Published: June 25 2008 03:00 | Last updated: June 25 2008 03:00

Alistair Darling has recruited Mike Clasper, a senior industrialist, as the third chairman of the embattled Revenue & Customs since its creation in 2005.

Mr Clasper, who joins from Terra Firma, the private equity business, promised to strive for “a top quality and reliable experience” for all of the department’s users.

But unions and business groups warned he faced a daunting challenge in improving the Revenue’s tarnished reputation. It is under pressure to maximise revenues while struggling to cope with a demoralised workforce, the threat of strikes, a requirement to cut costs by 5 per cent a year in real terms, repeated information technology glitches, large-scale office closures and resistance from business to its aggressive stance against tax avoidance.

Mr Darling said “appointing someone of Mike’s calibre and experience is particularly important at this point in HMRC’s development”.

He follows Paul Gray, a respected civil servant who left after the Revenue’s embarrassing loss of the personal details of 25m child benefit claimants last autumn. Sir David Varney, a former Shell executive, was Mr Gray’s predecessor for two years until August 2006.

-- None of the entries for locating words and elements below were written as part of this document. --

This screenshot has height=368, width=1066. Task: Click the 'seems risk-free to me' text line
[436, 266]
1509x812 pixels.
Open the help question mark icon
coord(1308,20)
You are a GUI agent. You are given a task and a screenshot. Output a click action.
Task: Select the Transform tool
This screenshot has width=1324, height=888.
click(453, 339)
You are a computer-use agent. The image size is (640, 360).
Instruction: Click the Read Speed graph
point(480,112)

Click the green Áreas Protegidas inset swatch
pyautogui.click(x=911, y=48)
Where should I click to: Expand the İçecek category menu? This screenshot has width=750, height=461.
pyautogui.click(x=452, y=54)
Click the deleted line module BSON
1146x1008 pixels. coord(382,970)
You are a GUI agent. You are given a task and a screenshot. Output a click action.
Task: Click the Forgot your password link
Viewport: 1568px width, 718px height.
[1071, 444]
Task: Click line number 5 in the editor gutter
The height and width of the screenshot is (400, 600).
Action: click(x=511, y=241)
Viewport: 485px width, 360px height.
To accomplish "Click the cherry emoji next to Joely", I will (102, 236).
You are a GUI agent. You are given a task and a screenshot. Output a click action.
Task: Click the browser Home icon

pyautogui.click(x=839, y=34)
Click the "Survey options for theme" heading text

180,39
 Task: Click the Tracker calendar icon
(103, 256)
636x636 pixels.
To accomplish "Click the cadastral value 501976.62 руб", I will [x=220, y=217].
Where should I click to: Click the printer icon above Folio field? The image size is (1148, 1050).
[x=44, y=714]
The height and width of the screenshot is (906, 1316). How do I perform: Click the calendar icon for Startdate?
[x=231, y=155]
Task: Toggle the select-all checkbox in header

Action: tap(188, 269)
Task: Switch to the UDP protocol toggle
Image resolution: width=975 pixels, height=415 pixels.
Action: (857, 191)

Mr Clasper, who will work a three-day week, will be responsible for the strategic direction of the organisation. The operations will be dealt with by the Revenue’s first chief executive, who has yet to be appointed.

Business leaders welcomed the latest attempt to infuse private sector expertise into the department. Richard Baron, of the Institute of Directors, said Mr Clasper’s appointment would give businesses “hope that there will be a new type of business awareness injected at the top”, although he was sceptical that this would solve the Revenue’s problems. He said Mr Clasper might follow the example of Sir Richard Broadbent, a former corporate financier who was chairman of Customs & Excise from 2000 to 2003 and who “made waves” by abolishing numerous committees. He said a priority would be ensuring the workability of the Revenue’s new management structure, which has been designed to improve accountability.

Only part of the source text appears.